Suppose you are looking for \(\sqrt{x}\) and your current guess \(g\) is too large. Then \(g > \sqrt{x}\), which means \(\frac{x}{g} < \sqrt{x}\). In other words, \(g\) overshoots and \(\frac{x}{g}\) undershoots. Averaging them lands you closer to the true answer.
The same logic works if \(g\) is too small: then \(\frac{x}{g}\) is too large, and their average is still closer. No matter which side you start on, the average pulls you toward the answer.
Let’s trace through the algorithm by hand, starting with the deliberately rough guess \(g = 1\).
x <- 7
g <- 1
for (i in 1:6) {
g_new <- (g + x / g) / 2
error <- abs(g_new^2 - x)
cat(sprintf(
"Iteration %d: guess = %.10f guess² = %.10f error = %.2e\n",
i, g_new, g_new^2, error
))
g <- g_new
}
Iteration 1: guess = 4.0000000000 guess² = 16.0000000000 error = 9.00e+00
Iteration 2: guess = 2.8750000000 guess² = 8.2656250000 error = 1.27e+00
Iteration 3: guess = 2.6548913043 guess² = 7.0484478379 error = 4.84e-02
Iteration 4: guess = 2.6457670442 guess² = 7.0000832521 error = 8.33e-05
Iteration 5: guess = 2.6457513111 guess² = 7.0000000002 error = 2.48e-10
Iteration 6: guess = 2.6457513111 guess² = 7.0000000000 error = 8.88e-16
cat(sprintf("\nR's built-in sqrt(7) = %.10f\n", sqrt(7)))
R's built-in sqrt(7) = 2.6457513111
Even starting from 1 — a terrible guess — the algorithm reaches 10-digit accuracy within a handful of iterations.
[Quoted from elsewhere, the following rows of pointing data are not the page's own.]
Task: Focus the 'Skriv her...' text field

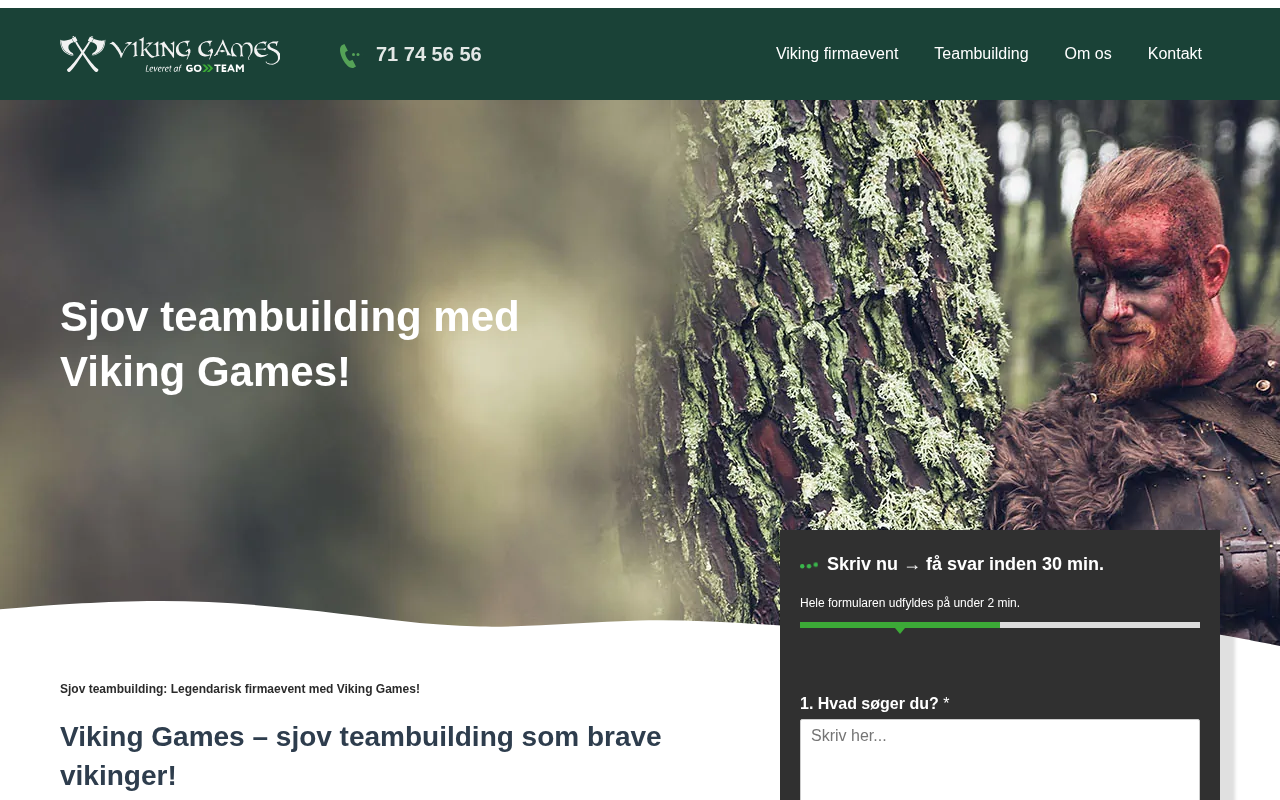Action: 1000,760
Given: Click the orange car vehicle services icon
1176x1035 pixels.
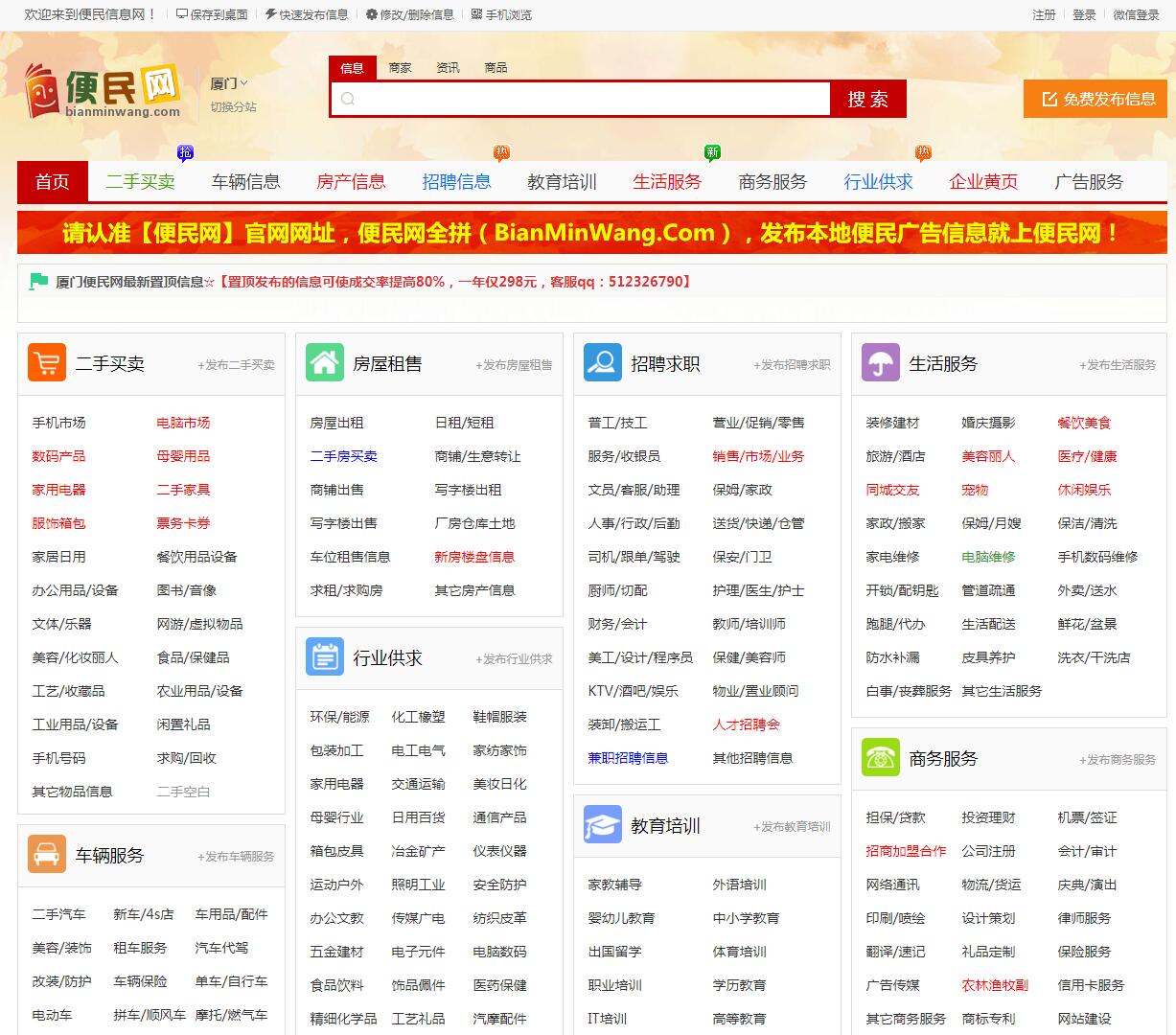Looking at the screenshot, I should point(46,855).
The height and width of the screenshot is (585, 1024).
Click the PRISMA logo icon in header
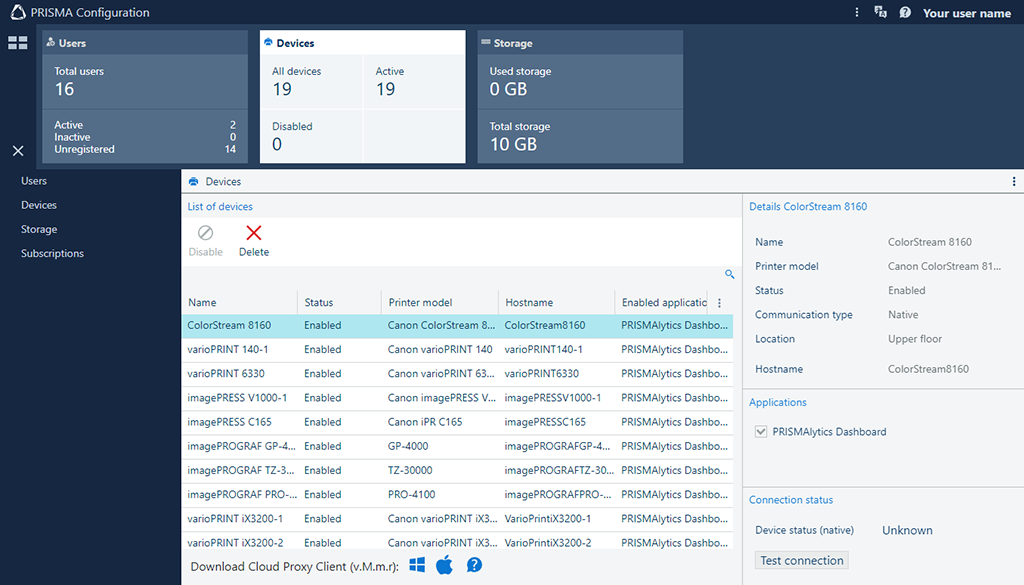(x=17, y=12)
Each step roughly doubles the number of correct digits, which is why it converges so quickly.
Convergence means that the sequence of guesses settles down to a fixed value. After enough iterations, the new guess is essentially identical to the old one — the algorithm has nothing left to improve.
We can visualise this by plotting the guess at each iteration.
x <- 7
g <- 1
max_iter <- 8
history <- data.frame(iteration = 0, guess = g)
for (i in seq_len(max_iter)) {
g <- (g + x / g) / 2
history <- rbind(history, data.frame(iteration = i, guess = g))
}
ggplot(history, aes(x = iteration, y = guess)) +
geom_line(linewidth = 1, colour = "steelblue") +
geom_point(size = 3, colour = "steelblue") +
geom_hline(yintercept = sqrt(7), linetype = "dashed", colour = "red") +
annotate("text", x = max_iter, y = sqrt(7) + 0.15,
label = paste0("sqrt(7) = ", round(sqrt(7), 4)),
hjust = 1, colour = "red") +
labs(x = "Iteration", y = "Guess",
title = "Convergence of the Babylonian method") +
theme_minimal()
The guess converges rapidly to the true square root of 7.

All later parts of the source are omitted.